▶ [WRITTEN REQUEST] Return each line of the records that contains the word "element".

▶ [DATASET RECORDS]
○ ○ ○ ○ ○ ○ ○
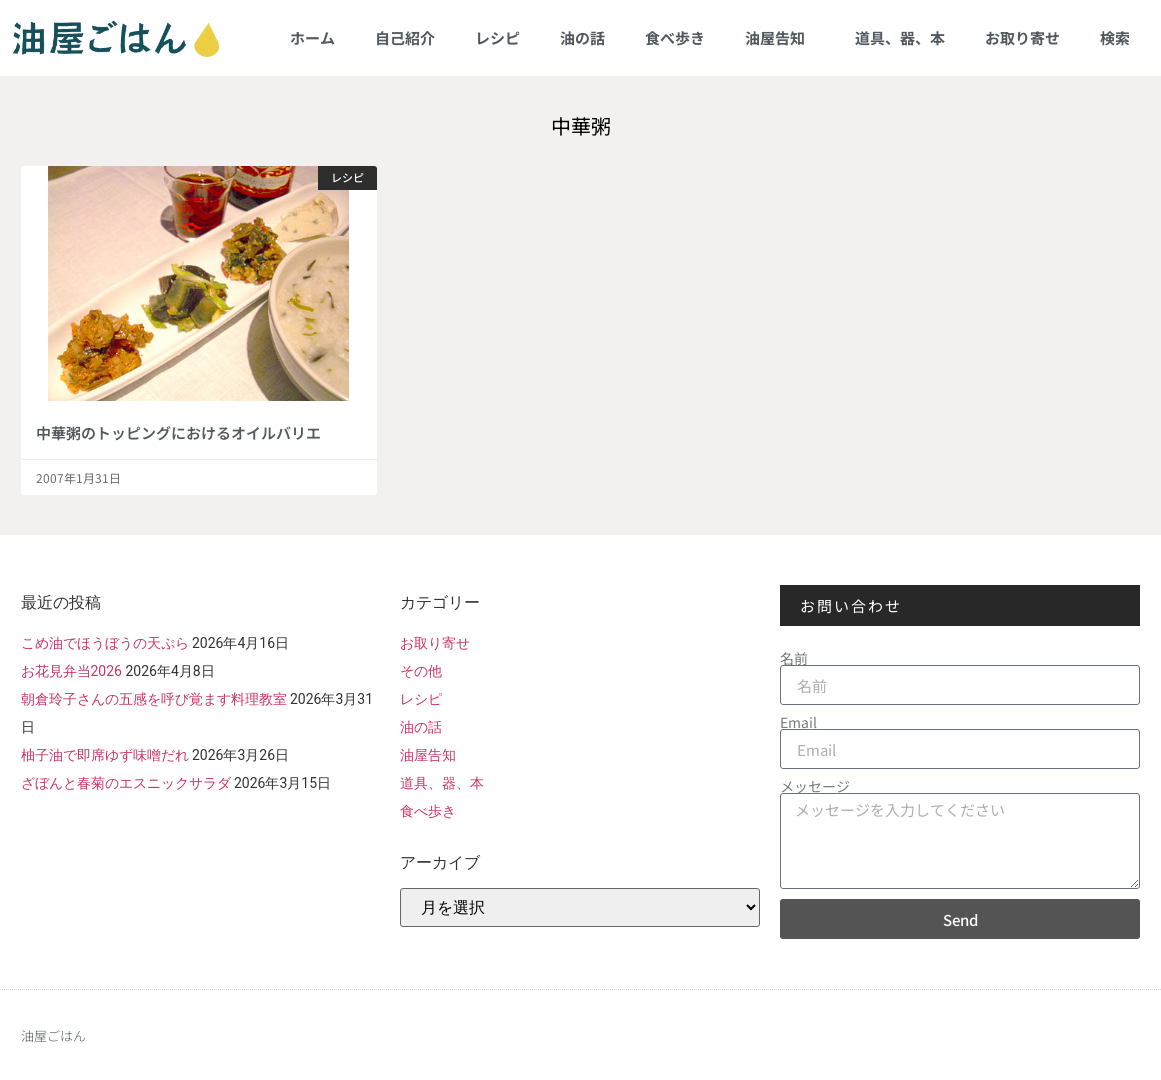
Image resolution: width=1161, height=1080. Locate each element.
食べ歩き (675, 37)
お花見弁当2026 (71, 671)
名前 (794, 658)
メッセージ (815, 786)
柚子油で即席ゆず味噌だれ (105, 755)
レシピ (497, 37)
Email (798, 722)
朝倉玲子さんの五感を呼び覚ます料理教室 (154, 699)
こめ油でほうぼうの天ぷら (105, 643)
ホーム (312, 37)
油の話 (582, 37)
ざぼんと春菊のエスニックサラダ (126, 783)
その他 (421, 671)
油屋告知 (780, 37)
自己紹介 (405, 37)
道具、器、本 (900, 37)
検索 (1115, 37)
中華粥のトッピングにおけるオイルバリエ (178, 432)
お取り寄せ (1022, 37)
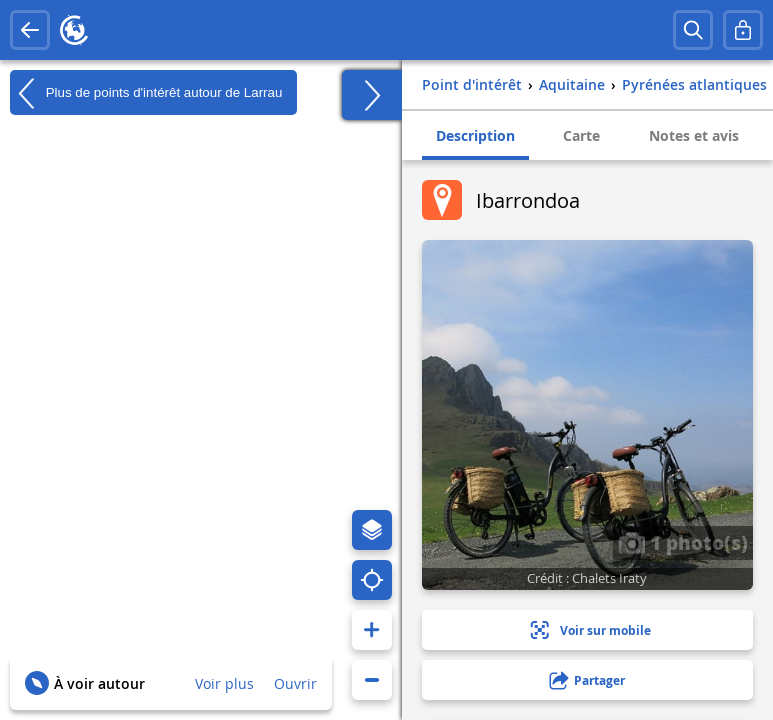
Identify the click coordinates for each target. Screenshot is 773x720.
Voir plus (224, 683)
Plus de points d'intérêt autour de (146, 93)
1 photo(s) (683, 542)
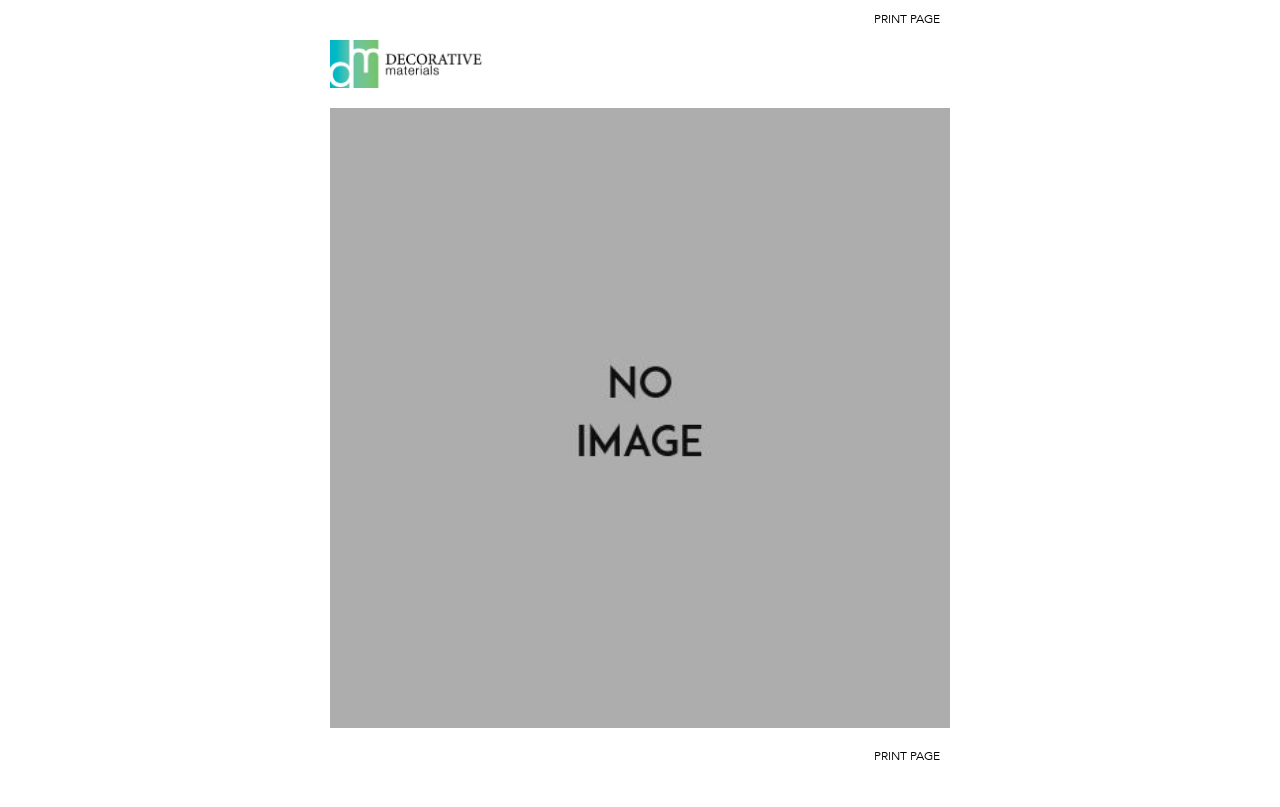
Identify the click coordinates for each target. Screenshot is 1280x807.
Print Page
○ ○ ○ ○ ○ ○ ○
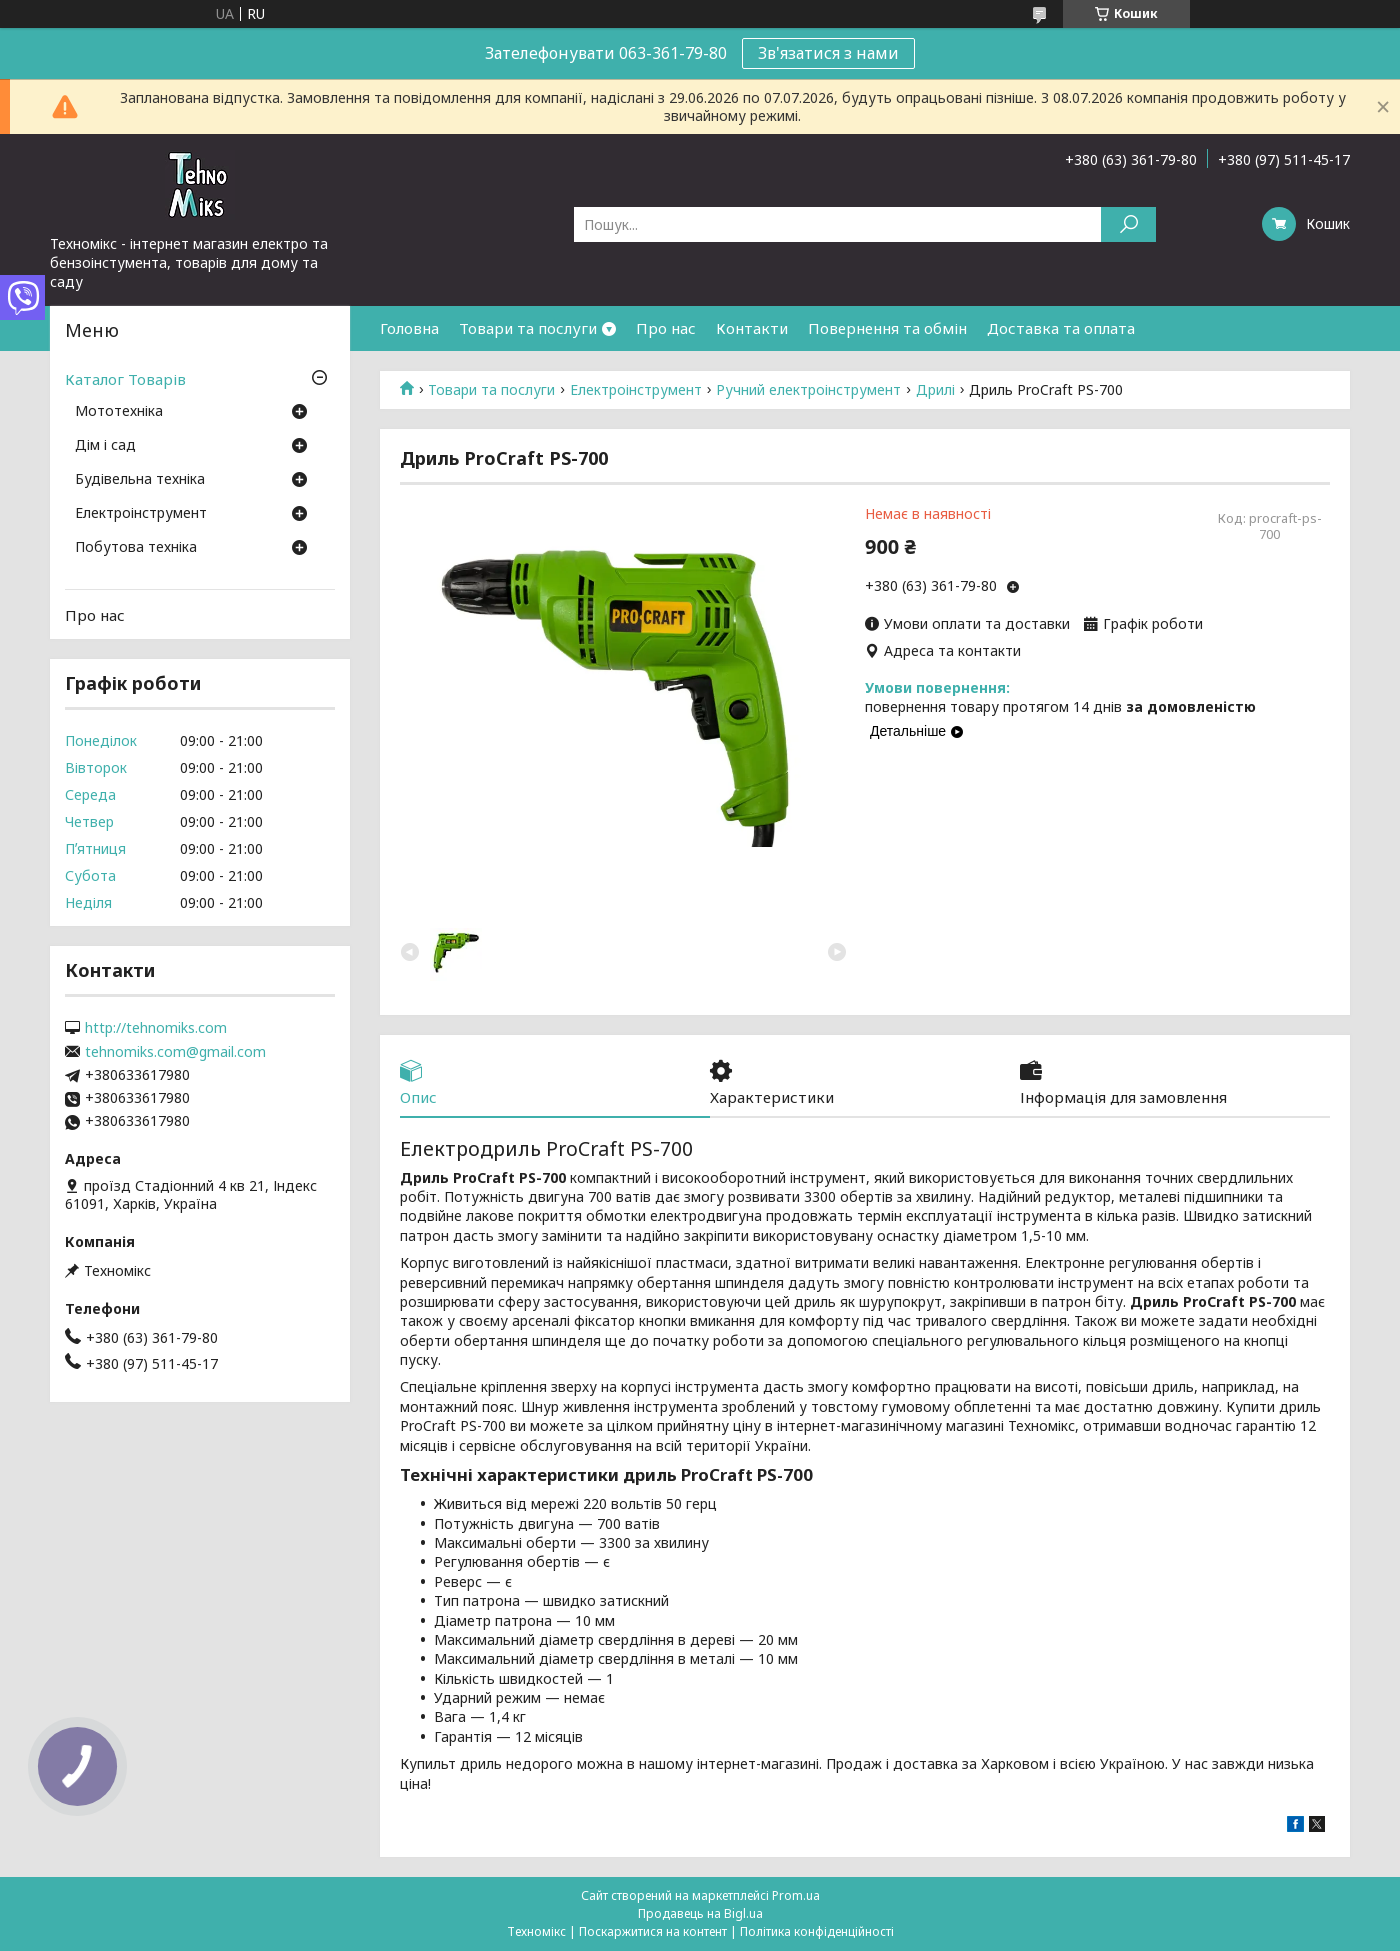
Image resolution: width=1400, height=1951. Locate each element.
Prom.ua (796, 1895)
○ ○ ○ ○ ○ ○ ○
▶ [TASK OUTPUT]
Image resolution: width=1161, height=1080. Locate each element.
Image resolution: width=1400, height=1951. Locate each element.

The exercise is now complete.